Over at Washington Post's "Wonkblog," Matt O'Brien opines that "Rand Paul has a new conspiracy theory about the Fed"...

So what is this alleged, "new conspiracy theory"?

"The Fed, with unlimited power to print money," Paul says, "now prints that money to lobby against Congressional oversight."

That's quite an accusation. If it were true that the Fed was printing money to basically bribe Congress with, it'd be one of the biggest scandals in recent memory. Heck, if it were even true that the Fed was printing money at all right now, it'd be a big story since it stopped last year. So what's Rand Paul's proof? Oh, that's right. He doesn't have any. He's just saying unsubstantiated things to try to rile people up and raise more money from them.

Well, perhaps Mr.
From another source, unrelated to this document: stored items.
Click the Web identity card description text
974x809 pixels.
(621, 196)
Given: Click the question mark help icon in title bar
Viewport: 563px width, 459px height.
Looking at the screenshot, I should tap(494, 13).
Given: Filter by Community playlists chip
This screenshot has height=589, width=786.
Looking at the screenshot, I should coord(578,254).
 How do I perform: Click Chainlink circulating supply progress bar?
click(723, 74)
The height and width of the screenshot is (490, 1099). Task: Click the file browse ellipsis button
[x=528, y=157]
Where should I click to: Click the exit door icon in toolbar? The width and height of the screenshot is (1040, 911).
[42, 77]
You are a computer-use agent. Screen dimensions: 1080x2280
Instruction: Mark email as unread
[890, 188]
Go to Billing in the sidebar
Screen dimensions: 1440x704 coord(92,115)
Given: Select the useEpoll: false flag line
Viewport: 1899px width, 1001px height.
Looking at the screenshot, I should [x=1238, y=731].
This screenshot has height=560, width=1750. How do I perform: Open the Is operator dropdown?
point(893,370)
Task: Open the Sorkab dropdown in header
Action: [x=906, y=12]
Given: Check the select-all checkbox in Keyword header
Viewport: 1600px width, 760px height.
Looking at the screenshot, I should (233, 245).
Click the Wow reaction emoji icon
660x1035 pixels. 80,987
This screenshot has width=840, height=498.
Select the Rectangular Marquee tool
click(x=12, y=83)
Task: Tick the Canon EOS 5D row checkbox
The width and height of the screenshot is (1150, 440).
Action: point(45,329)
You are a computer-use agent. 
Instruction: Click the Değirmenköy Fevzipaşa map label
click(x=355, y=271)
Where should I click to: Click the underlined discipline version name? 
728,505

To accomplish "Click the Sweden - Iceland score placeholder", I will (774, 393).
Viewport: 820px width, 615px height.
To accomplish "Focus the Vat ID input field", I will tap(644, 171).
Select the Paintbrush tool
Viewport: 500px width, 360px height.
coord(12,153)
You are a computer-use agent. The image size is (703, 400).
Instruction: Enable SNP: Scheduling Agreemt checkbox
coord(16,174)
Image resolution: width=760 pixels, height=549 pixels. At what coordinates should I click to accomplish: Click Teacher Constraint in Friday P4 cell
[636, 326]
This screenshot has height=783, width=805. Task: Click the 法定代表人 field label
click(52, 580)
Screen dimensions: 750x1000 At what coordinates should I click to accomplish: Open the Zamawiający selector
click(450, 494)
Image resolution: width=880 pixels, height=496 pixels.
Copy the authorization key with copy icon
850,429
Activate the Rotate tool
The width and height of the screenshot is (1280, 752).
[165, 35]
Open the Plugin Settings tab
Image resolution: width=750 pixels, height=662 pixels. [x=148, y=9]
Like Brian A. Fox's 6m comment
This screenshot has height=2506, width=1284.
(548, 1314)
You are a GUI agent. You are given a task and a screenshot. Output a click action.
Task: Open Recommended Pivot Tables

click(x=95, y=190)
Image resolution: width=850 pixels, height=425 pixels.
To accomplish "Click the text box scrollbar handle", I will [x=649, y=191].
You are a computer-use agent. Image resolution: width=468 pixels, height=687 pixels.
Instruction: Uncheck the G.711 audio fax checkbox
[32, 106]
O'Brien never came across Professor Robert Auerbach's work on the House Banking Committee (today's House Financial Services), and the subsequent book he authored, Deception and Abuse at the Fed: Henry B. Gonzalez Battles Alan Greenspan's Bank.

On page 156, Auerbach titles the section "The Fed Lobbies Congress Using Public Funds." The source for this claim comes from House Banking Chairman Henry Reuss in 1976 in a floor speech titled, "What the Secret Minutes of the Federal Reserve Banks Meetings Disclose." Auerbach writes:

It documented how the Fed used its funds - public monies - to organize the bankers it regulates to lobby Congress. He revealed that Fed officials used taxpayers' money to fly to Fed Banks and instruct the directors to organize private-sector bankers to lobby against bills that would bring outside auditors and public accountability to the Fed

He continued:

The Fed-orchestrated lobby helped keep the audit bills considered in the House Banking Committee from reaching the full House for a vote. The bill was then considered in another committee, the Government Reform Committee. The Fed successfully lobbied for limitations on audits both by the General Accounting Office and private accounting firms. The final audit law, the Federal Banking Agency Audit Act of 1978, placed the Fed's monetary and international-exchange activities off-limits for outside auditors. Those limitations may be stretched to cover many Fed operations, and they remain in force, severely curtailing audits of the Fed.

It is those very restrictions put in place in 1978 that Senator Rand Paul's Audit the Fed bill, S. 264 would remove.